Given records:
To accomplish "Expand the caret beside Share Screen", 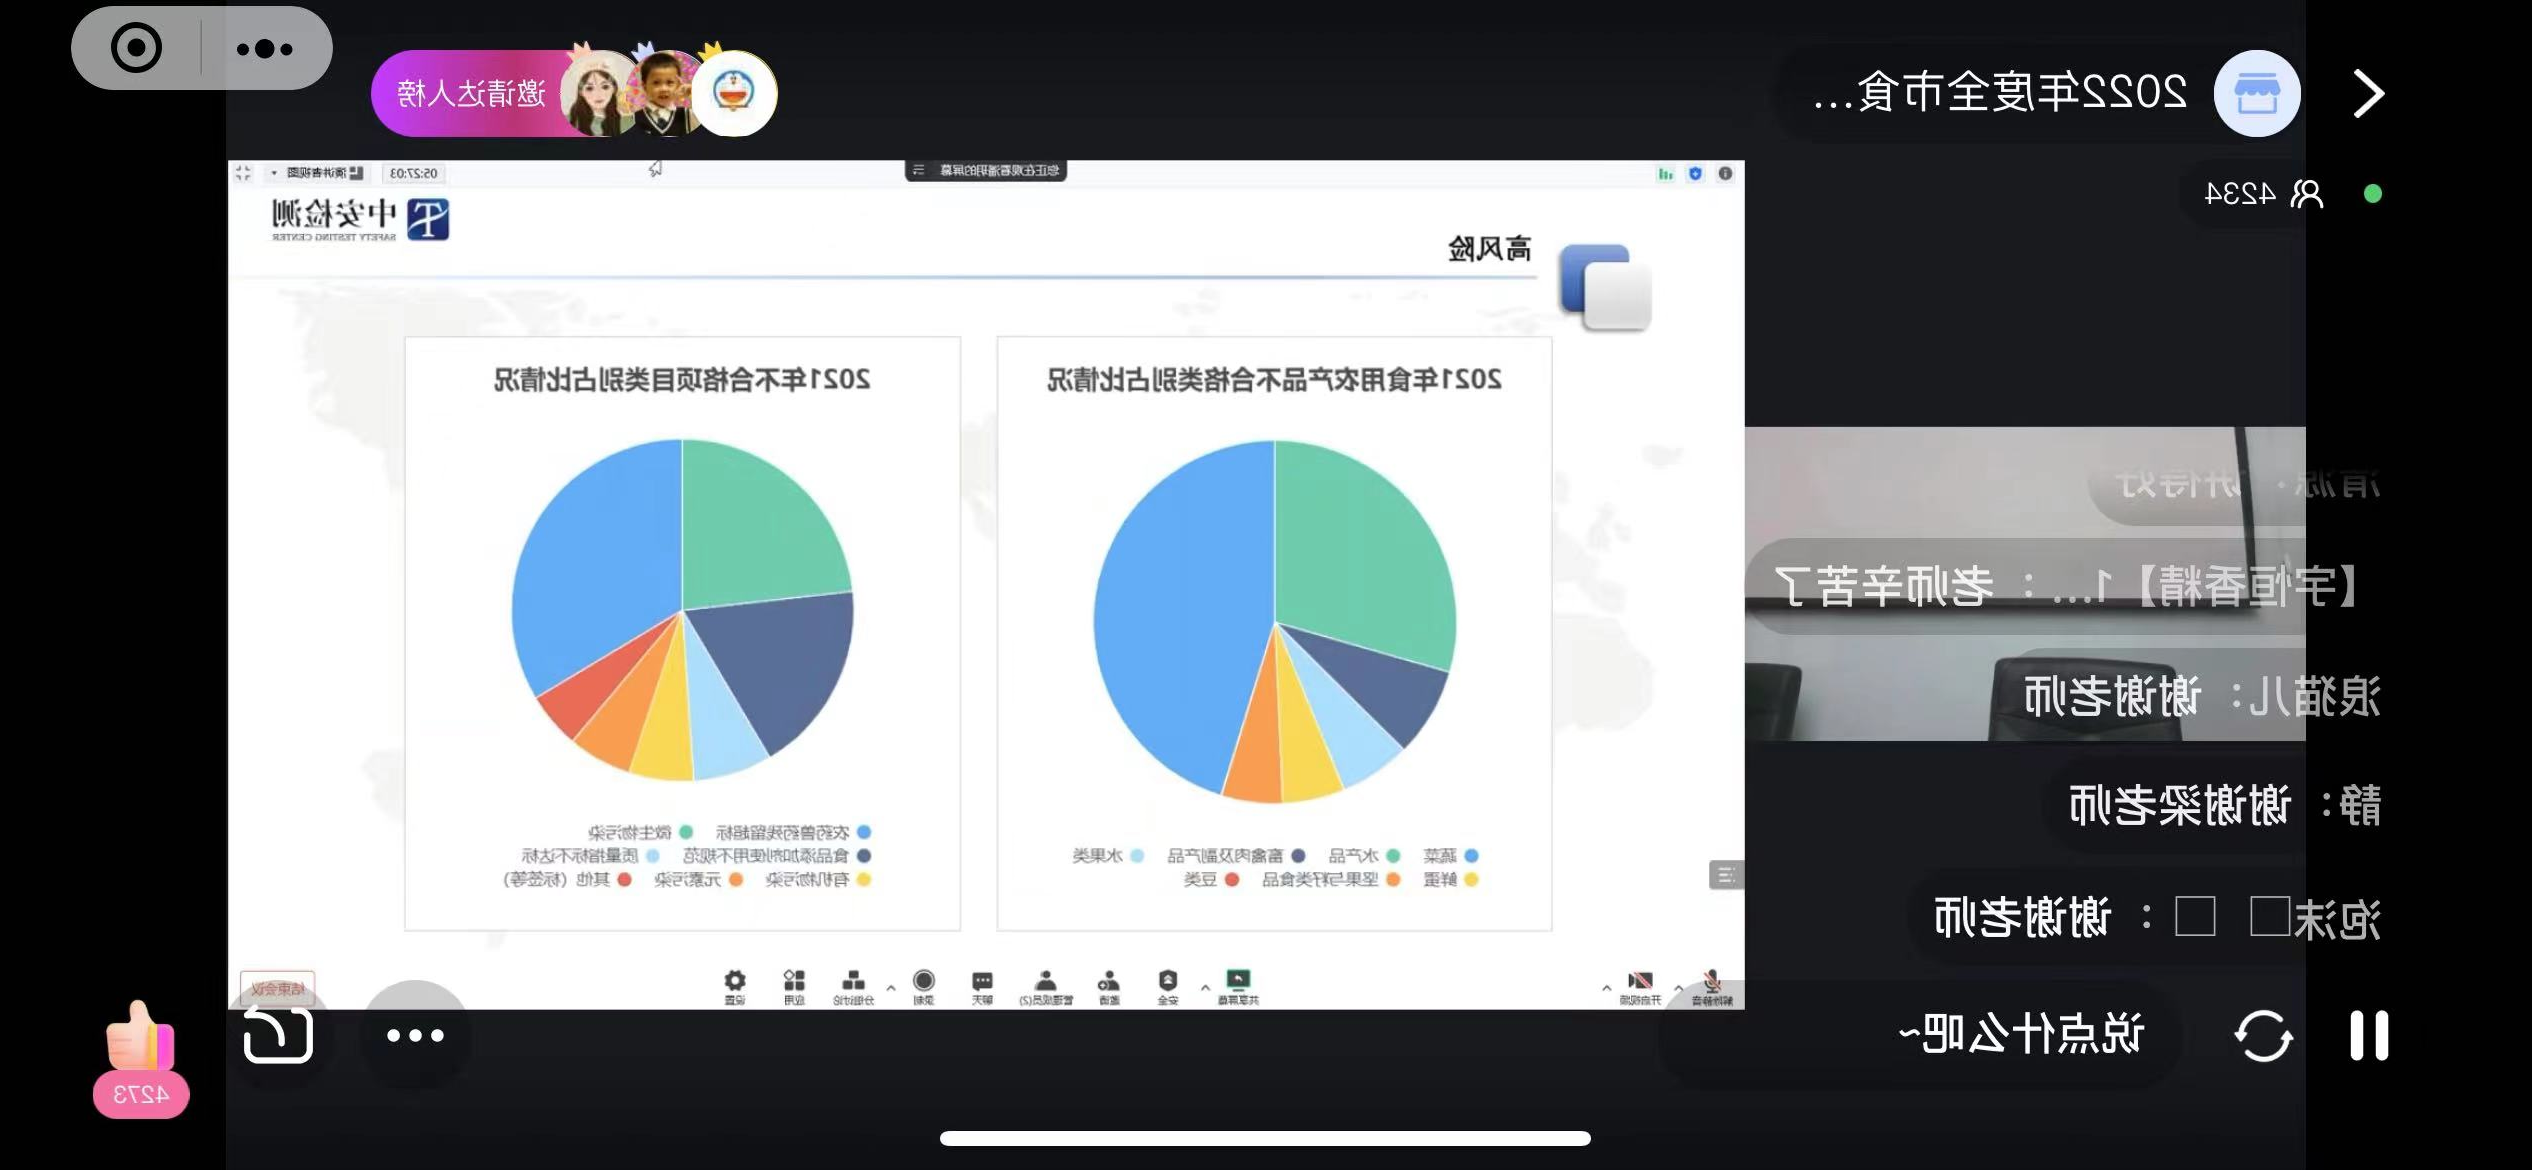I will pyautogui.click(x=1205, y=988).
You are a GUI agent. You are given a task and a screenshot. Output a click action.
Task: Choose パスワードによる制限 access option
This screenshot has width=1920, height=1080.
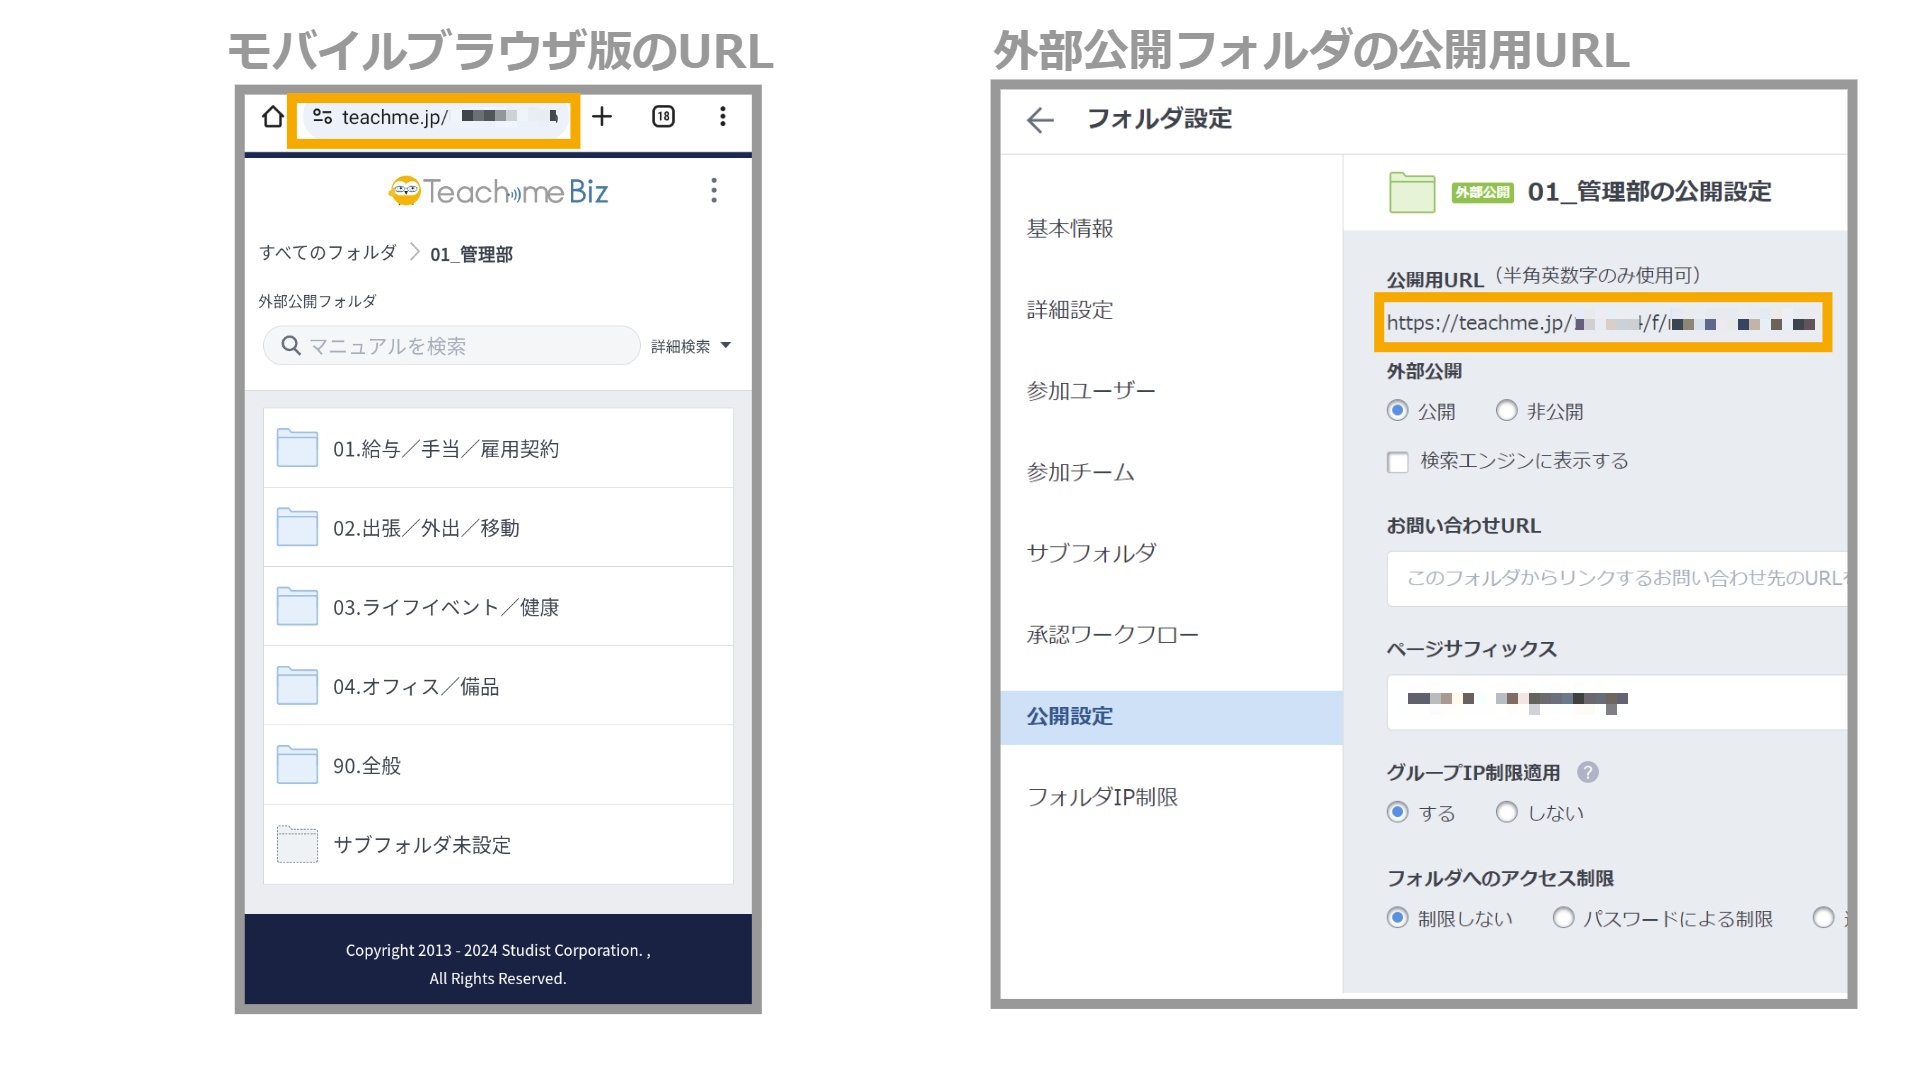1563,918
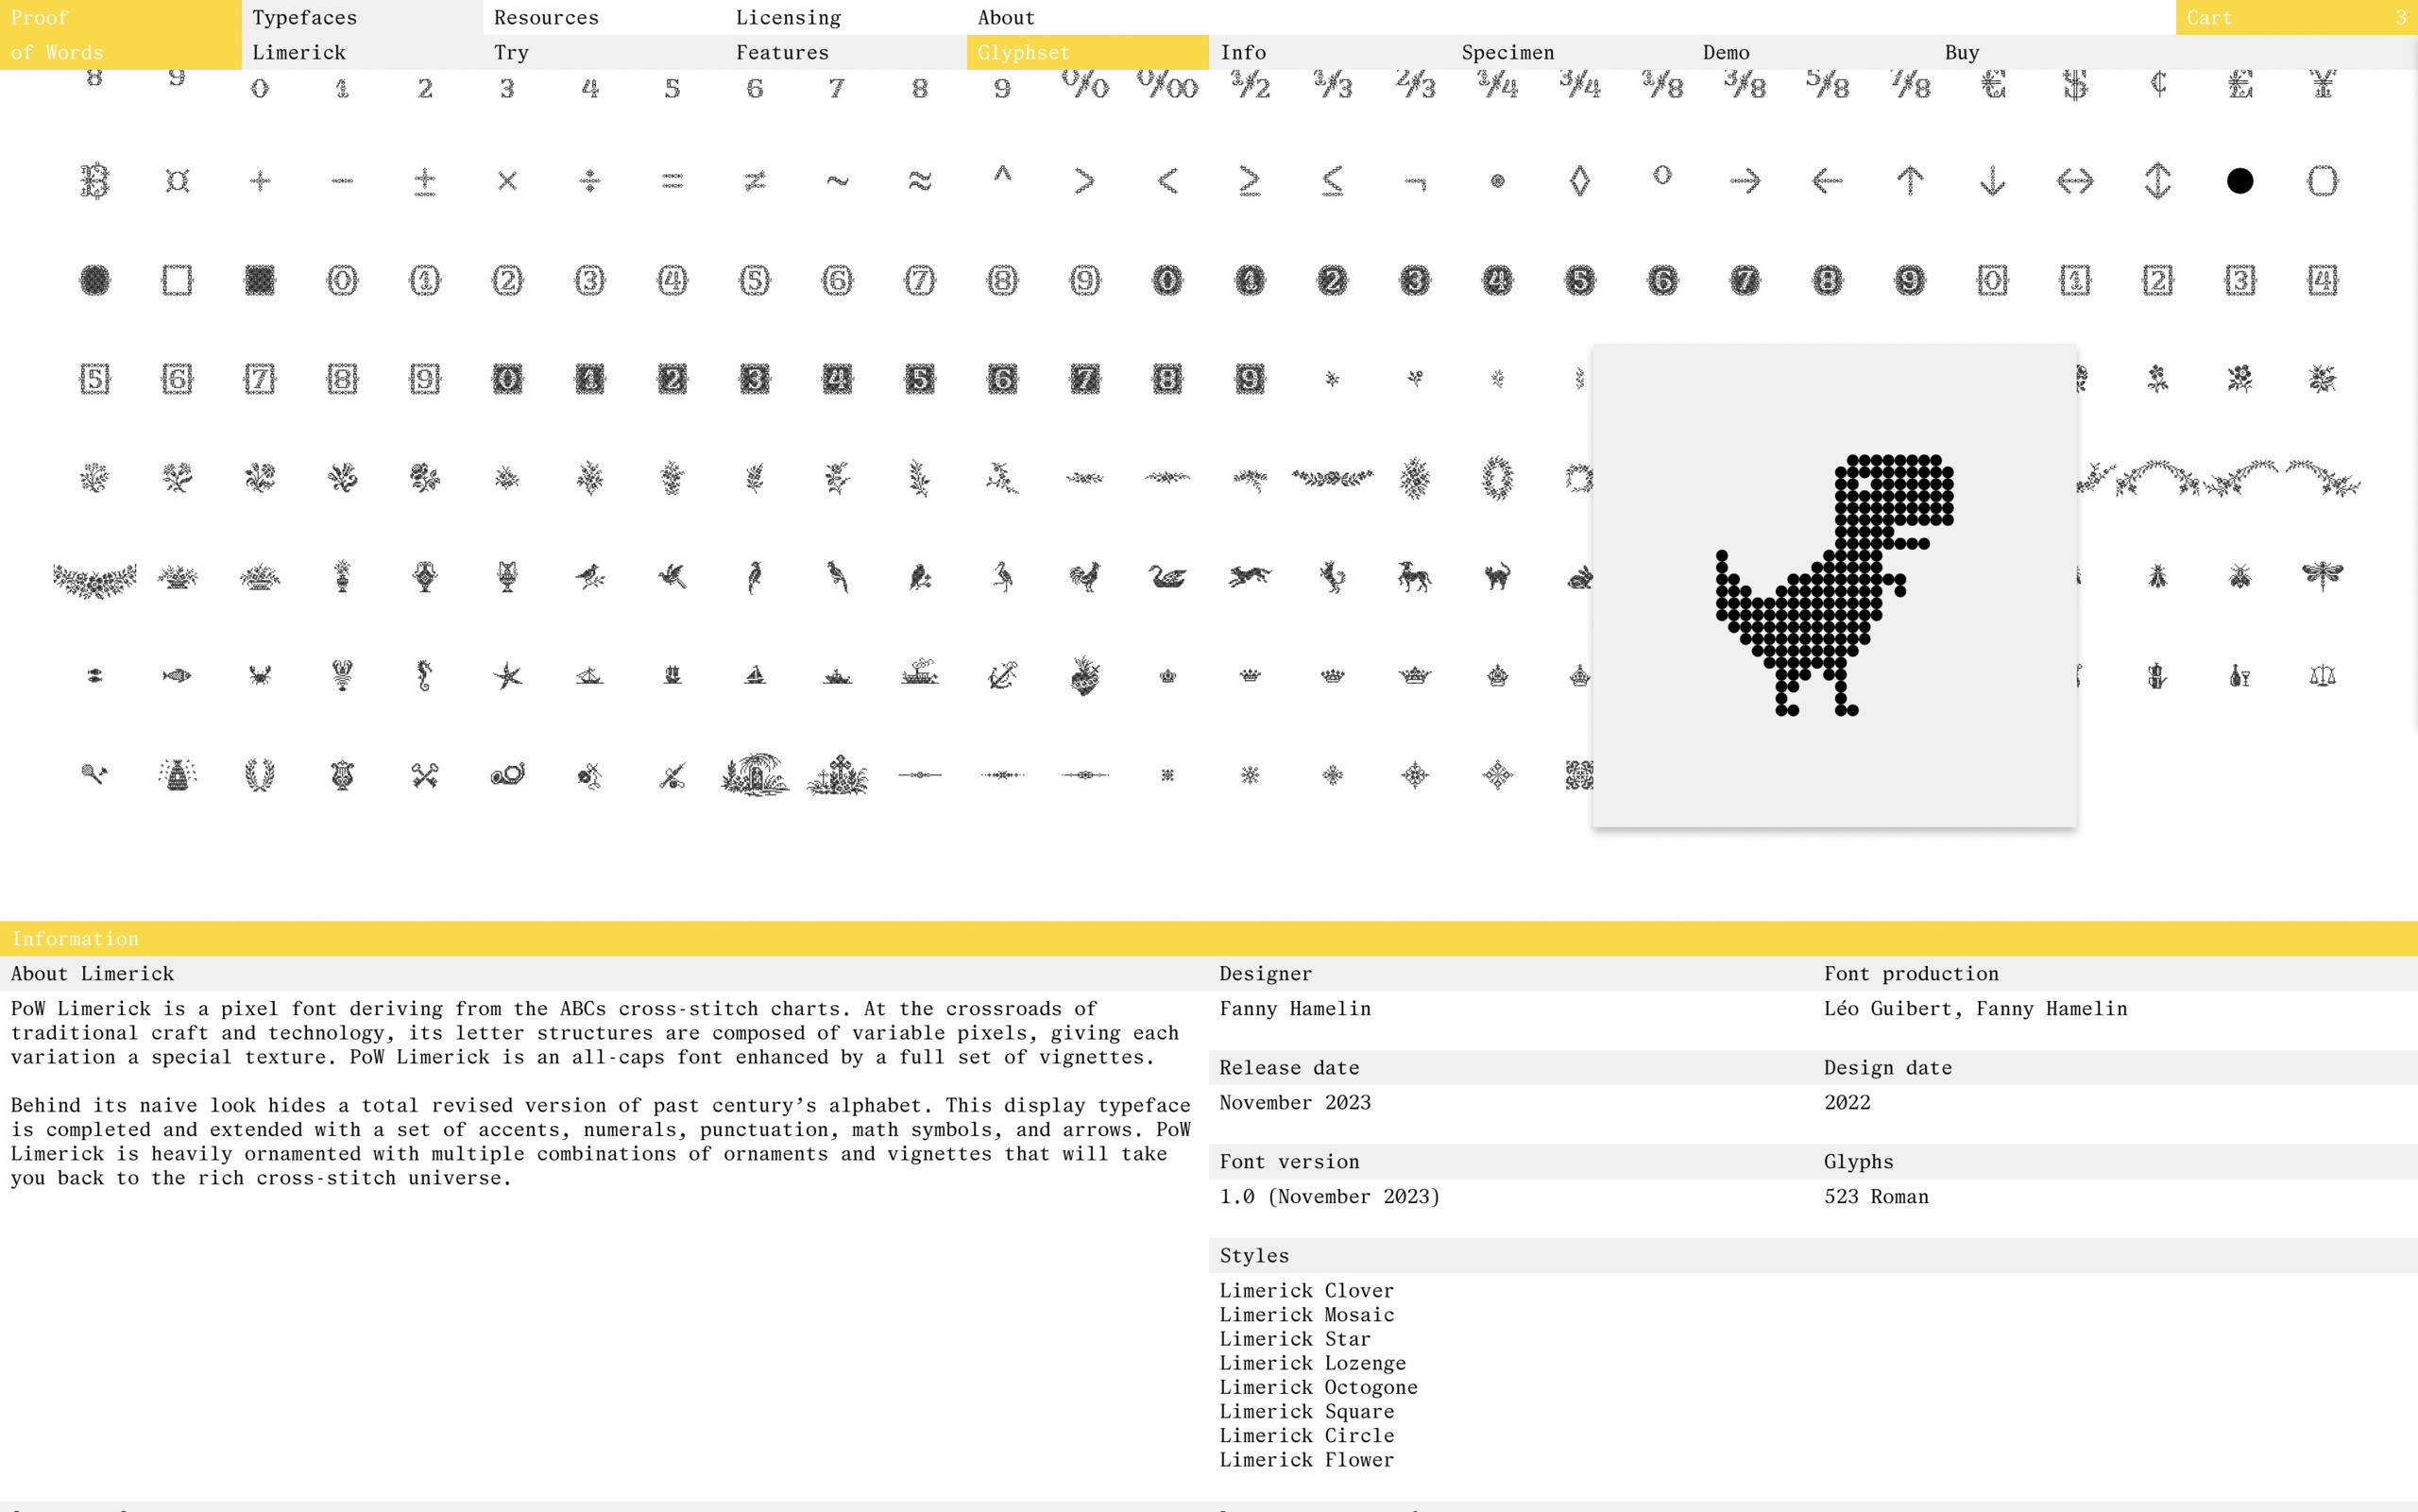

Problem to solve: What you write should match, word for word, the lines from the one containing "You are a GUI" to the end of the listing, with both ends kept and the pictures left out.

Answer space:
You are a GUI agent. You are given a task and a screenshot. Output a click action.
Task: Choose パスワードによる制限 access option
This screenshot has width=1920, height=1080.
1563,918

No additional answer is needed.